» **Written instruction a**
Summarize the array comparison thread in two sentences.

问题
I am trying to compare elements of the same array. That means that i want to compare the 0 element with every other element, the 1 element with every other element and so on. The problem is that it is not working as intended. . What i do is I have two for loops that go from 0 to array.length-1.. Then i have an if statement that goes as follows: if(a[i]!=a[j+1])
for (int i = 0; i < a.length - 1; i++) {
for (int k = 0; k < a.length - 1; k++) {
if (a[i] != a[k + 1]) {
System.out.println(a[i] + " not the same with " + a[k + 1] + "\n");
}
}
}
回答1:
First things first, you need to loop to < a.length
rather than a.length - 1
. As this is strictly less than you need to include the upper bound.
So, to check all pairs of elements you can do:
for (int i = 0; i < a.length; i++) {
for (int k = 0; k < a.length; k++) {
if (a[i] != a[k]) {
//do stuff
}
}
}
But this will compare, for example a[2]
to a[3]
and then a[3]
to a[2]
. Given that you are checking !=
this seems wasteful.

» **Written instruction b**
In the rows below, duplicate everything from the line containing "Switch editor to fullscreen mode" down to the line containing "click(596, 450)", with both of those lines included.

(Rows contained in a dataset)
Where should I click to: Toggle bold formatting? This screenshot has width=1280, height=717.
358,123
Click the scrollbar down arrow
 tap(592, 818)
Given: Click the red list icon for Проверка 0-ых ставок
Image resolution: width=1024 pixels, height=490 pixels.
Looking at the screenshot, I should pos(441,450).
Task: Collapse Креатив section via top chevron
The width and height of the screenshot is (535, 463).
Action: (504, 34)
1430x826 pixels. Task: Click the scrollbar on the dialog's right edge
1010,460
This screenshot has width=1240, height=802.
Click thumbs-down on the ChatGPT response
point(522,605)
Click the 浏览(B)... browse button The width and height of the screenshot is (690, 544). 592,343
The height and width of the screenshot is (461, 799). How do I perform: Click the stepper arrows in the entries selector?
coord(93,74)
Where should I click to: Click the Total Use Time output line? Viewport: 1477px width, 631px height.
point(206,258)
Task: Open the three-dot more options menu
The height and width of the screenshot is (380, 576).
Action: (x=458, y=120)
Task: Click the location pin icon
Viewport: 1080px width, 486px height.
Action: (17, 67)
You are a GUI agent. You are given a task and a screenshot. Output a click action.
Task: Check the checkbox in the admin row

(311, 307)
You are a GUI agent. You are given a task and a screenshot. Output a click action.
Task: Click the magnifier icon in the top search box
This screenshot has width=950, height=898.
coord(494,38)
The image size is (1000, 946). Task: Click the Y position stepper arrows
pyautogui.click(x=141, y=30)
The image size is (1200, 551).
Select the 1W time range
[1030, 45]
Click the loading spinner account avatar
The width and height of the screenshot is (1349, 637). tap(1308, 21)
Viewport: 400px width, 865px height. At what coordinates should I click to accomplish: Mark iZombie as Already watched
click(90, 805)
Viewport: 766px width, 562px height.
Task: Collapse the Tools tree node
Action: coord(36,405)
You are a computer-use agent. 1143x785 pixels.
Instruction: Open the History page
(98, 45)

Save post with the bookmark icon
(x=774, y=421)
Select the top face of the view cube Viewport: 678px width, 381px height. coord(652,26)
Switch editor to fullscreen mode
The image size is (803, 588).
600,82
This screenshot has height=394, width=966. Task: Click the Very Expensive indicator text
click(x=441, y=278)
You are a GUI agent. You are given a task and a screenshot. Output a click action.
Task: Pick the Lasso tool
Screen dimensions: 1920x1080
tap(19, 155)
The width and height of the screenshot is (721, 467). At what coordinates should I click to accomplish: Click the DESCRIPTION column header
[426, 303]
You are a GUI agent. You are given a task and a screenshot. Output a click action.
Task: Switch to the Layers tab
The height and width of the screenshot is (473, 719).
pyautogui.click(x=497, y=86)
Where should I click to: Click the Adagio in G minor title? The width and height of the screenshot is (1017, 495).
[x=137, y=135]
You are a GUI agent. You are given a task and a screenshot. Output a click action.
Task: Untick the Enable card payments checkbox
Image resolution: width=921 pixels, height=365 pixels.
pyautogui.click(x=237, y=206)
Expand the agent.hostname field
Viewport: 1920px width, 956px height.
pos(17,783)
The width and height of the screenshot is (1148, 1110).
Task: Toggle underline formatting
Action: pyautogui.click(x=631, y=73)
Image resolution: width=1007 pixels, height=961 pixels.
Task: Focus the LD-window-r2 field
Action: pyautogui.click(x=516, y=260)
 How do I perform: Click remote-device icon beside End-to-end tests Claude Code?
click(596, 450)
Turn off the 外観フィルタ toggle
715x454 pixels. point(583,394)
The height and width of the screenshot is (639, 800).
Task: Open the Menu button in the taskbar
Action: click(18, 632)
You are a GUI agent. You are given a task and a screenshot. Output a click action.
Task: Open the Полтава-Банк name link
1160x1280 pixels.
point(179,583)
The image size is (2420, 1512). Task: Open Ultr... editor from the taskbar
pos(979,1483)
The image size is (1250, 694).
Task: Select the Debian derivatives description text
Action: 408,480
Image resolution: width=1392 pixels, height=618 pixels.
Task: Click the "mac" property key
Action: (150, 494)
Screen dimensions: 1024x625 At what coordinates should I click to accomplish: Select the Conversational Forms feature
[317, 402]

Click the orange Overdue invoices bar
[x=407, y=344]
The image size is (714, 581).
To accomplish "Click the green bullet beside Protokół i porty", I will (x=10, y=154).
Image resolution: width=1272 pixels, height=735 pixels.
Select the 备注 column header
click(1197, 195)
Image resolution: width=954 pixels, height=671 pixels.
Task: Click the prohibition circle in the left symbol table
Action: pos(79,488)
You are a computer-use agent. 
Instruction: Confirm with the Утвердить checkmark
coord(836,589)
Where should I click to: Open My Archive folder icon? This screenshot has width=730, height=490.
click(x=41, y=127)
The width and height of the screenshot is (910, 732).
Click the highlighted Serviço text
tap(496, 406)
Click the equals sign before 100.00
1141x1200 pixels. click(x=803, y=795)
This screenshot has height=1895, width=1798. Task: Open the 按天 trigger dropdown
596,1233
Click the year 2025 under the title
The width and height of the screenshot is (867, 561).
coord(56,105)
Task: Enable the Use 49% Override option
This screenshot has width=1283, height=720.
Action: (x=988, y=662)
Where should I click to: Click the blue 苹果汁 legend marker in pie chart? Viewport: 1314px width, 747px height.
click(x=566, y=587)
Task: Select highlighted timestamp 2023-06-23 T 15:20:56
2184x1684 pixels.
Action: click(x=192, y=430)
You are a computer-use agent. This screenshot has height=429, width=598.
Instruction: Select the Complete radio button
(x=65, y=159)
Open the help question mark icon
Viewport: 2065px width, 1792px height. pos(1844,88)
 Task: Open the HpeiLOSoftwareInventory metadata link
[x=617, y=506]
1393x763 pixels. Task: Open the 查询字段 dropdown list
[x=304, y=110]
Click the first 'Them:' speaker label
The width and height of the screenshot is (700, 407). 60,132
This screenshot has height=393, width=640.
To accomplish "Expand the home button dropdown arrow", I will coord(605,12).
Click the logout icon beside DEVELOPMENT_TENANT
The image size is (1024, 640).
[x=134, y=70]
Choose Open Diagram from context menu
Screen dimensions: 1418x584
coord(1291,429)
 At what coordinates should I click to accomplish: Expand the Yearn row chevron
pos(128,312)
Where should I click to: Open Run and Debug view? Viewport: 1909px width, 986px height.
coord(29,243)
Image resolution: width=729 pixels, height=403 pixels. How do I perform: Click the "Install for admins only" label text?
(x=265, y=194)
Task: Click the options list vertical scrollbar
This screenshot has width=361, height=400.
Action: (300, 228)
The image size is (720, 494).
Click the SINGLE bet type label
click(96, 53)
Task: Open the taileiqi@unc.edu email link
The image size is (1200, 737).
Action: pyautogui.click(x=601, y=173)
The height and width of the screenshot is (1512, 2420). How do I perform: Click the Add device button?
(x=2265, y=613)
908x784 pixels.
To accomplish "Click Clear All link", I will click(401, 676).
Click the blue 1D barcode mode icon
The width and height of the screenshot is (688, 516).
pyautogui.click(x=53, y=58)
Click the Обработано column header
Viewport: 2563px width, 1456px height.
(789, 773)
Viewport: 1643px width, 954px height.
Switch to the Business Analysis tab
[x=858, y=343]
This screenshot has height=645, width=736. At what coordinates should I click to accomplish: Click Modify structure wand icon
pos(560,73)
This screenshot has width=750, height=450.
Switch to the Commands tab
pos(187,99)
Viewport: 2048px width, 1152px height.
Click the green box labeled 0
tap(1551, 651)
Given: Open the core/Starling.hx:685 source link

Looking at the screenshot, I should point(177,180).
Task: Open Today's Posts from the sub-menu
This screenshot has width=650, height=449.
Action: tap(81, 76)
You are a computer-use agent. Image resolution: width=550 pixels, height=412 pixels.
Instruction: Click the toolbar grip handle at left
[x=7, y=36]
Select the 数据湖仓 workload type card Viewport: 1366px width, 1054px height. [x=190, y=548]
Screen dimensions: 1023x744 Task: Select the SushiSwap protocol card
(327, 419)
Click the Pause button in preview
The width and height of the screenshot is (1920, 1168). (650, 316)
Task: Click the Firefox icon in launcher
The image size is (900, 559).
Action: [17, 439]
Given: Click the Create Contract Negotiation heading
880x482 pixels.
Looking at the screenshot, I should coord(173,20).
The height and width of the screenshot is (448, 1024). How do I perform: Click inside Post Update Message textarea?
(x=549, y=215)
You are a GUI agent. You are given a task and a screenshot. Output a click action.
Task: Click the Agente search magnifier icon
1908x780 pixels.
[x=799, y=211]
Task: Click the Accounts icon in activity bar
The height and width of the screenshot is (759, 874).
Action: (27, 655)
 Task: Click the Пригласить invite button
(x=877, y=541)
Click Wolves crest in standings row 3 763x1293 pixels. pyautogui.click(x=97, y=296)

» **Complete response a**
A poster wants to compare each element of an array with every other element, using two for loops that run from 0 to a.length - 1 and the check a[i] != a[k + 1], but it is not working as intended. The reply says the loops should run to < a.length, and it notes that checking all pairs this way compares, for example, a[2] to a[3] and then a[3] to a[2], which seems wasteful for a != check.

» **Complete response b**
Switch editor to fullscreen mode
The image size is (803, 588).
600,82
This screenshot has height=394, width=966. Task: Click the Very Expensive indicator text
click(x=441, y=278)
You are a GUI agent. You are given a task and a screenshot. Output a click action.
Task: Pick the Lasso tool
Screen dimensions: 1920x1080
tap(19, 155)
The width and height of the screenshot is (721, 467). At what coordinates should I click to accomplish: Click the DESCRIPTION column header
[426, 303]
You are a GUI agent. You are given a task and a screenshot. Output a click action.
Task: Switch to the Layers tab
The height and width of the screenshot is (473, 719).
pyautogui.click(x=497, y=86)
Where should I click to: Click the Adagio in G minor title? The width and height of the screenshot is (1017, 495).
[x=137, y=135]
You are a GUI agent. You are given a task and a screenshot. Output a click action.
Task: Untick the Enable card payments checkbox
Image resolution: width=921 pixels, height=365 pixels.
pyautogui.click(x=237, y=206)
Expand the agent.hostname field
Viewport: 1920px width, 956px height.
pos(17,783)
The width and height of the screenshot is (1148, 1110).
Task: Toggle underline formatting
Action: pyautogui.click(x=631, y=73)
Image resolution: width=1007 pixels, height=961 pixels.
Task: Focus the LD-window-r2 field
Action: pyautogui.click(x=516, y=260)
 How do I perform: Click remote-device icon beside End-to-end tests Claude Code?
click(596, 450)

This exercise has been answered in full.